S3 Files best practices - Amazon Simple Storage Service
Services or capabilities described in AWS documentation might vary by Region. To see the differences applicable to the AWS European Sovereign Cloud Region, see the AWS European Sovereign Cloud User Guide.

S3 Files best practices

This page describes the recommended best practices for working with S3 file systems.

Performance and cost optimization

  • Parallelize your workloads – S3 Files is designed to support highly parallel workloads. Distributing reads across multiple files and multiple compute instances helps maximize aggregate throughput. You can also create multiple file systems scoped to different specific prefixes within the same bucket (instead of creating one file system over the entire bucket) to scale horizontally and improve aggregate throughput.

  • Scope your file system to the smallest prefix your workload needs to minimize impact of renames – S3 has no native concept of directories. When you rename or move a directory, S3 Files must write the data to a new object with the updated key and delete the original for every file in that directory. Renaming directories with tens of millions of files can significantly increase S3 request costs and synchronization time. Scope your file system to your active dataset, or structure your data so that directories you expect to rename contain fewer files. For more information, see Understanding the impact of rename and move operations.

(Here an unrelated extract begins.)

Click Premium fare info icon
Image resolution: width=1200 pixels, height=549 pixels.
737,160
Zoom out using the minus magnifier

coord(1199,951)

  • Use large IO sizes – S3 Files meters each read and write operation at a minimum of 32 KB. Using larger IO sizes (1 MB or more) amortizes per-operation overhead and is more cost effective than many small reads or writes. When using the mount helper, the default NFS read and write buffer sizes are set to 1 MB for optimal performance.

  • Tune your sizeLessThan value in import configuration to match your file sizes – By default, S3 Files caches data for files smaller than 128 KB when you first access a directory. Files larger than this threshold are read directly from S3. If your workload performs small, latency-sensitive reads on larger files, increase the sizeLessThan threshold to match the file sizes you need on the file system's high performance storage for low-latency access. For more information, see Customizing synchronization for S3 Files.

  • Set expiration windows to match your workload lifecycle – Data that has not been read within the expiration window is automatically removed from the file system. For short-lived workloads such as batch jobs or training runs, use a shorter expiration (1–7 days) to minimize storage costs. For workloads that revisit the same data over weeks, use a longer expiration (30–90 days) to continue benefiting from the low latency. For more information, see Customizing synchronization for S3 Files.

  • Use prefix-scoped rules for mixed workloads – If your bucket contains both frequently accessed and infrequently accessed data, create separate import rules for each prefix. This lets you import data aggressively for hot prefixes while keeping cold prefixes metadata-only. For more information, see Customizing synchronization for S3 Files.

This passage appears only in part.